## Problem statement
The part below that opens with the line containing "Select test2314 as the default map" and closes with the line containing "Given: Open the Safety dropdown menu" should be copied exactly, minus any pictures.

────────

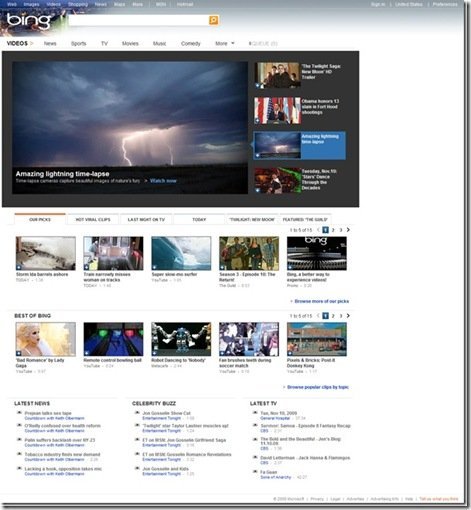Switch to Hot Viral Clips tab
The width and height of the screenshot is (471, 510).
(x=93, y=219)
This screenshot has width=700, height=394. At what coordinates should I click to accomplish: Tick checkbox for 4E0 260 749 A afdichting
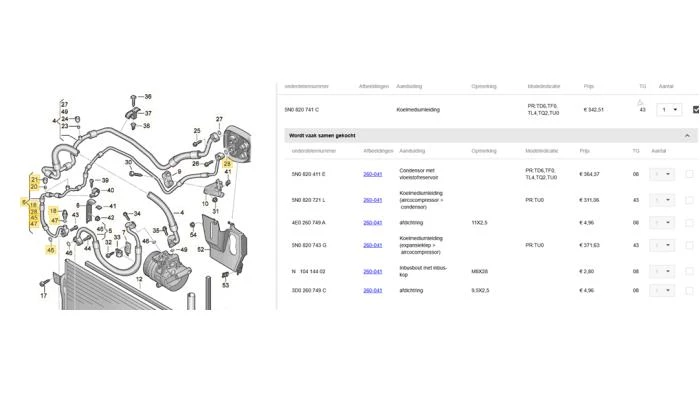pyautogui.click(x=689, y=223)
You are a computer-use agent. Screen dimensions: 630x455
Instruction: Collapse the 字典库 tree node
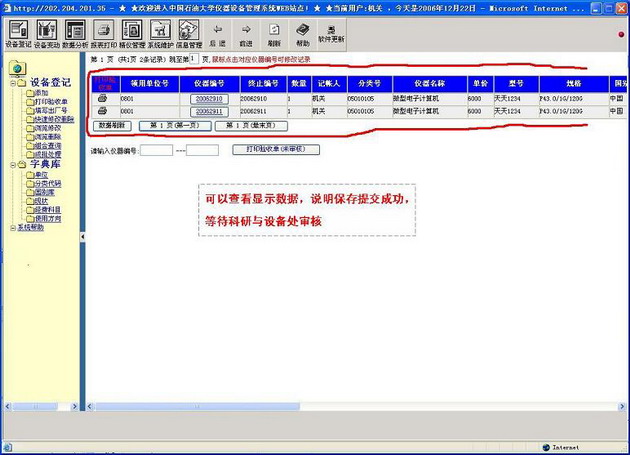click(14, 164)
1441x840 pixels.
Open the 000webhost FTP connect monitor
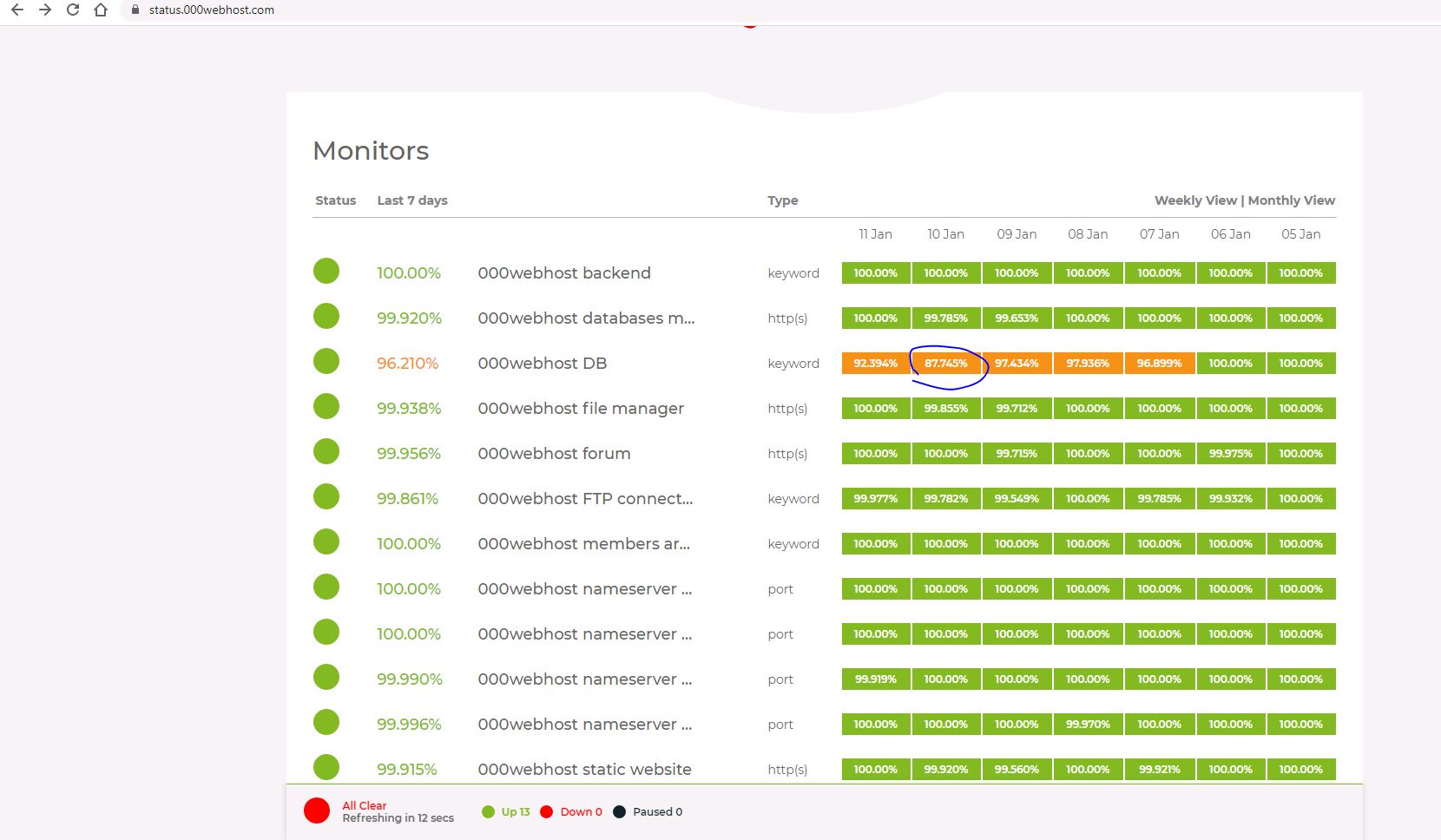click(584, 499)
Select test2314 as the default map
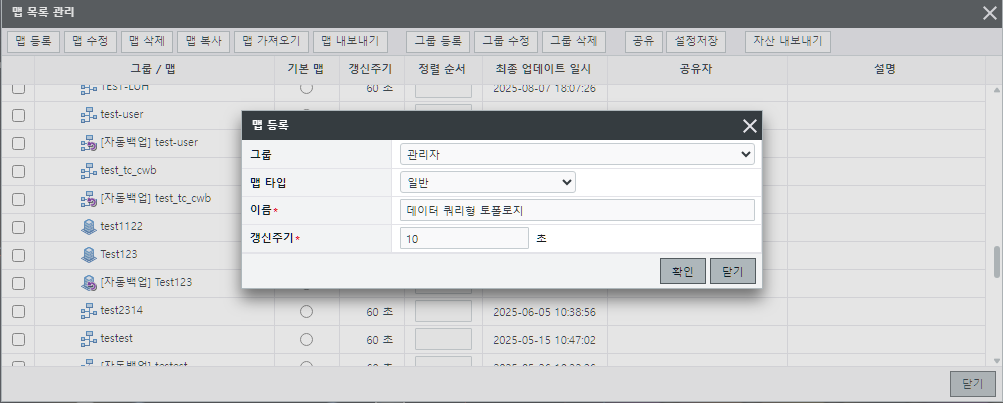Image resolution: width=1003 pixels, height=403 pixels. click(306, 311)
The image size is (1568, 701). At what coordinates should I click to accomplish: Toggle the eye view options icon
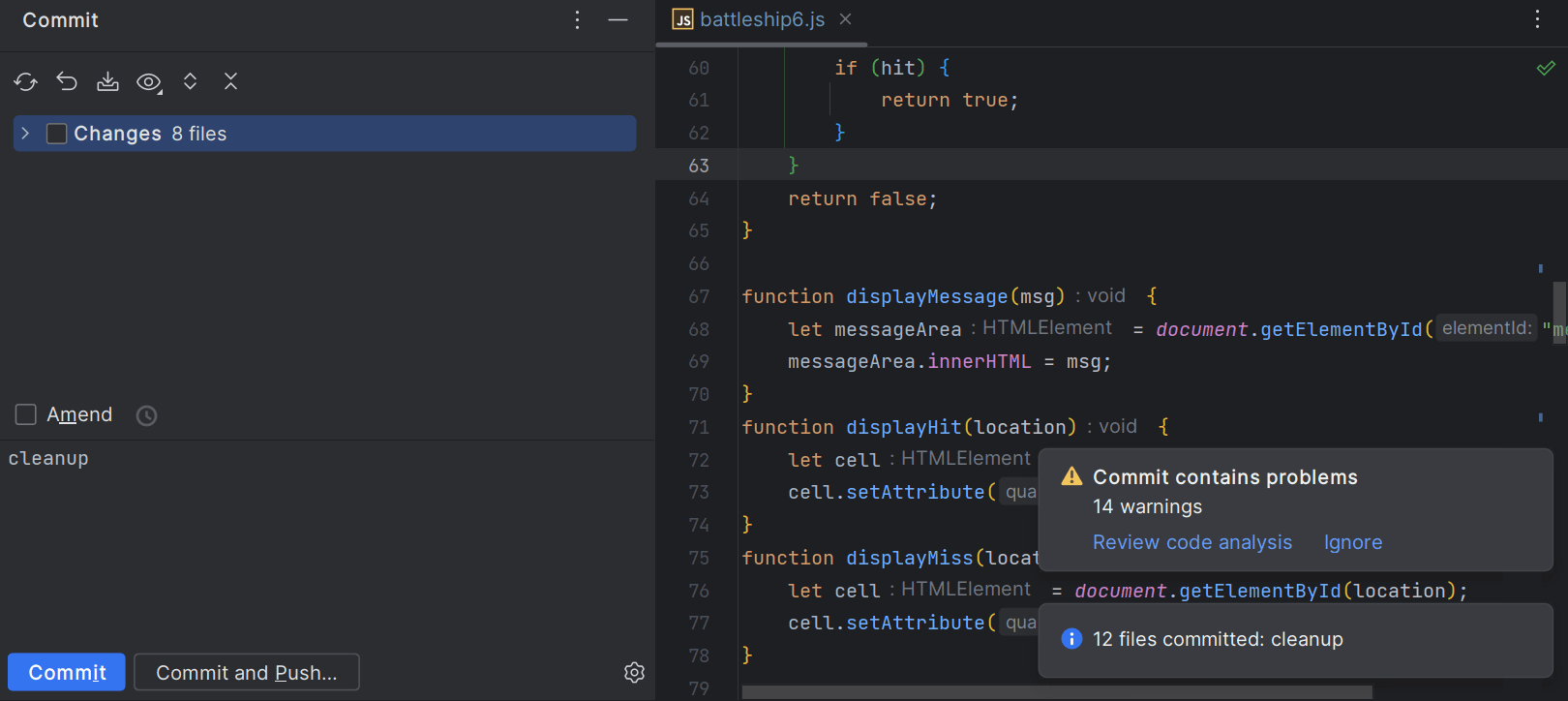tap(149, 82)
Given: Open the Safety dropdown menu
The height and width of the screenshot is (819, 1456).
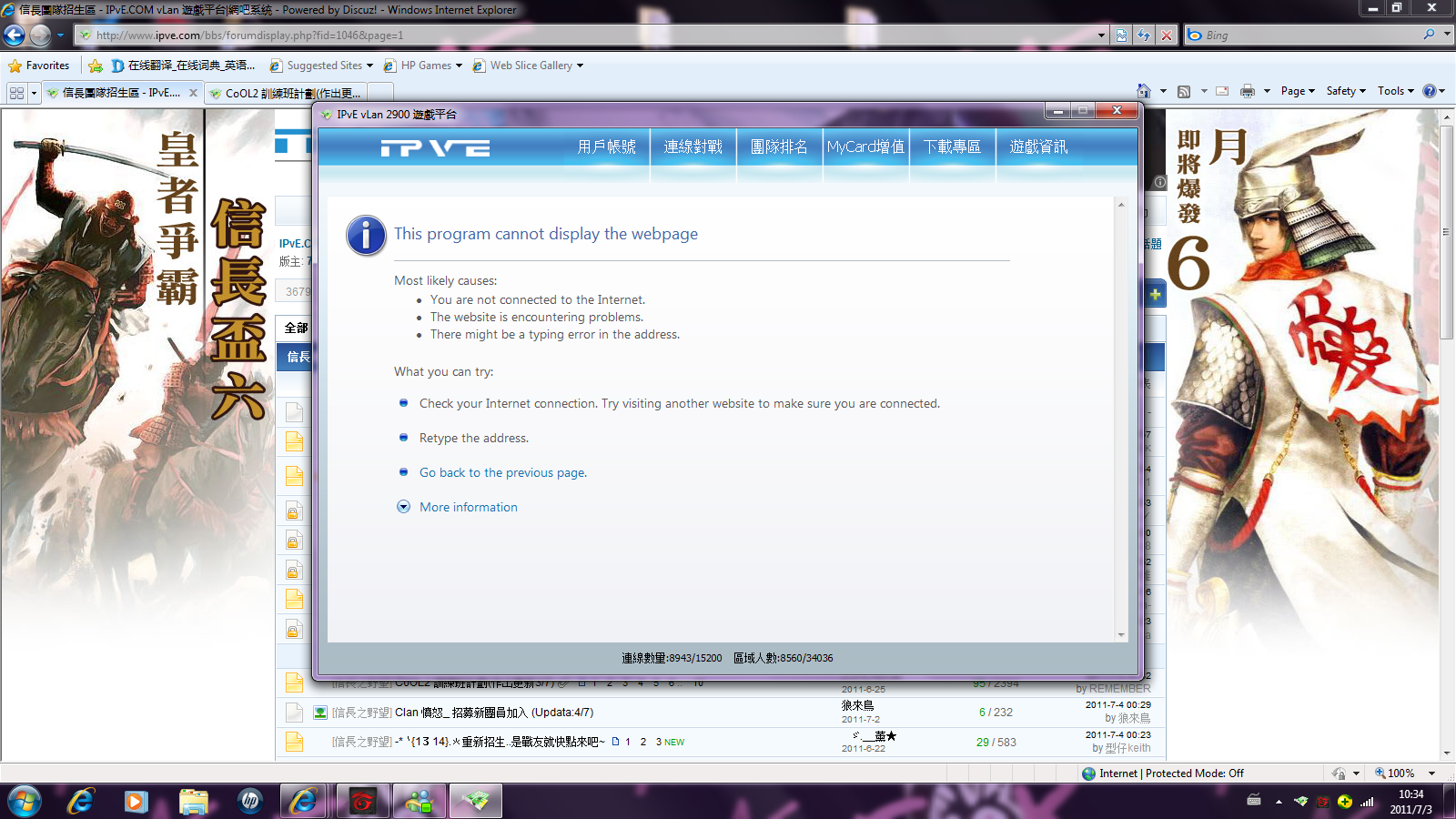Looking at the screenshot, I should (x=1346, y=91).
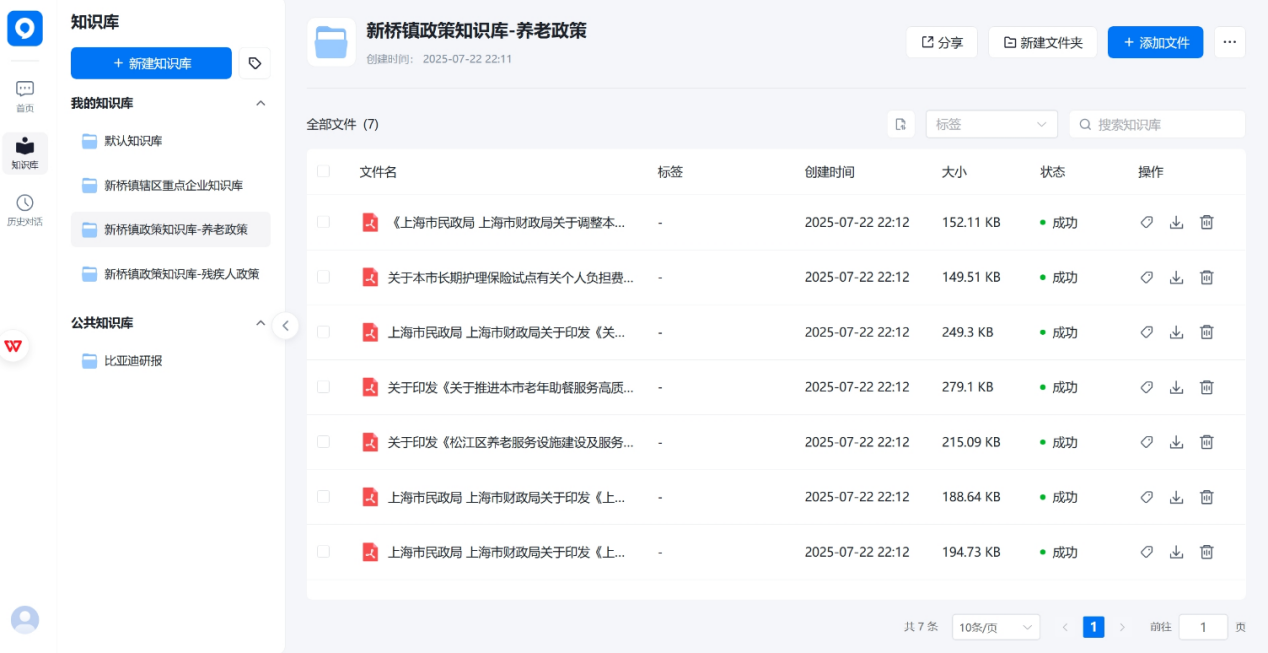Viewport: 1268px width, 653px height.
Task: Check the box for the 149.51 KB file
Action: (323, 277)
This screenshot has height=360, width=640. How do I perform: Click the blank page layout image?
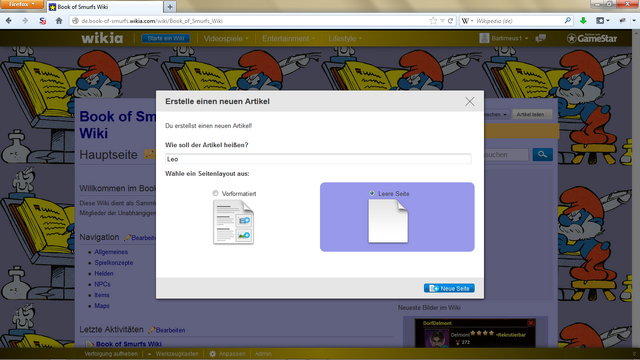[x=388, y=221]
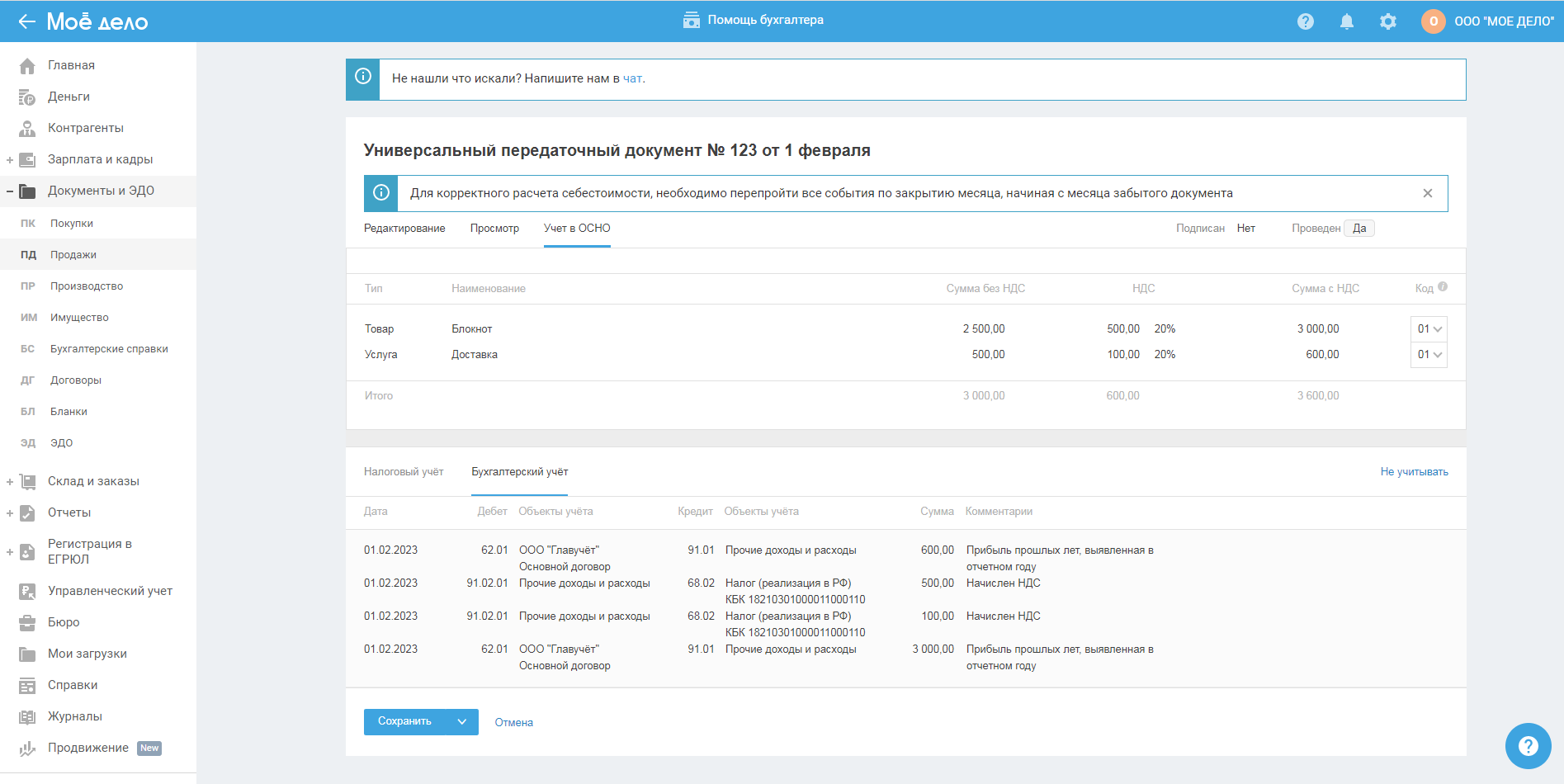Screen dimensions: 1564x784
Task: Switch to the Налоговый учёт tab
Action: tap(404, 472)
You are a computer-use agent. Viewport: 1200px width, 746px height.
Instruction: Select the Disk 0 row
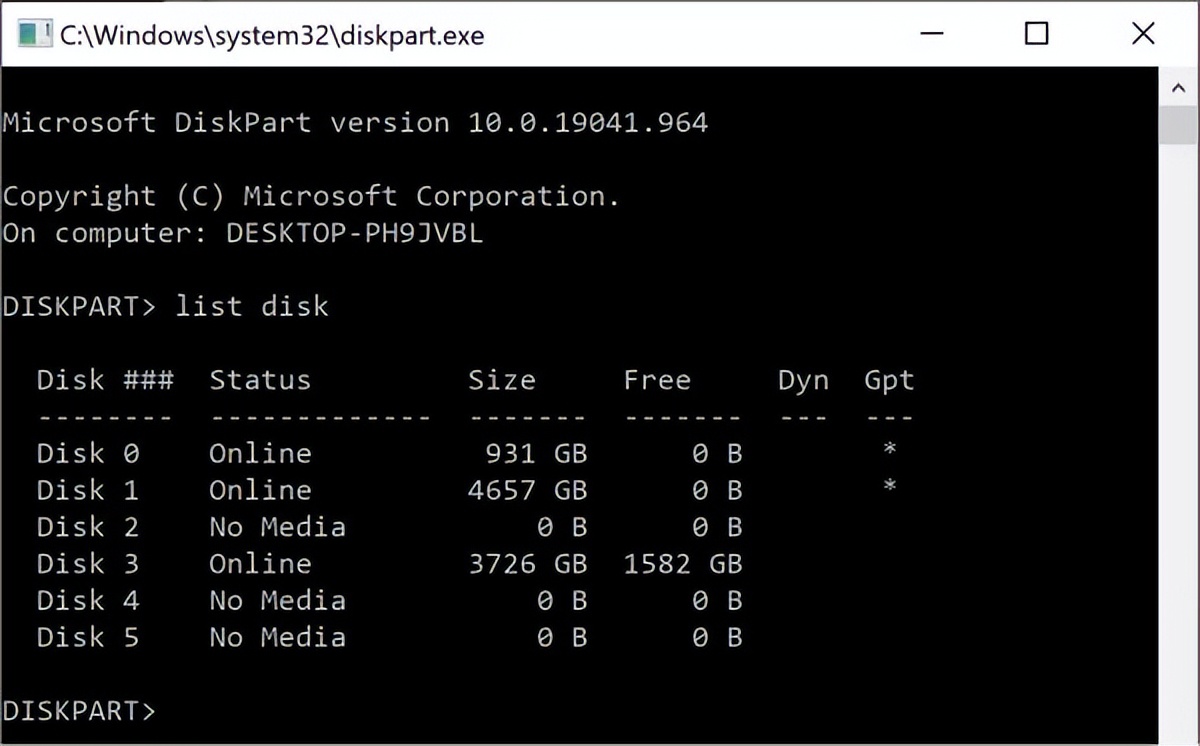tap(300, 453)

────────

## Answer to this problem
Select test2314 as the default map
Image resolution: width=1003 pixels, height=403 pixels. click(306, 311)
The image size is (1568, 701). At what coordinates should I click to accomplish: Toggle the eye view options icon
tap(149, 82)
Given: Open the Safety dropdown menu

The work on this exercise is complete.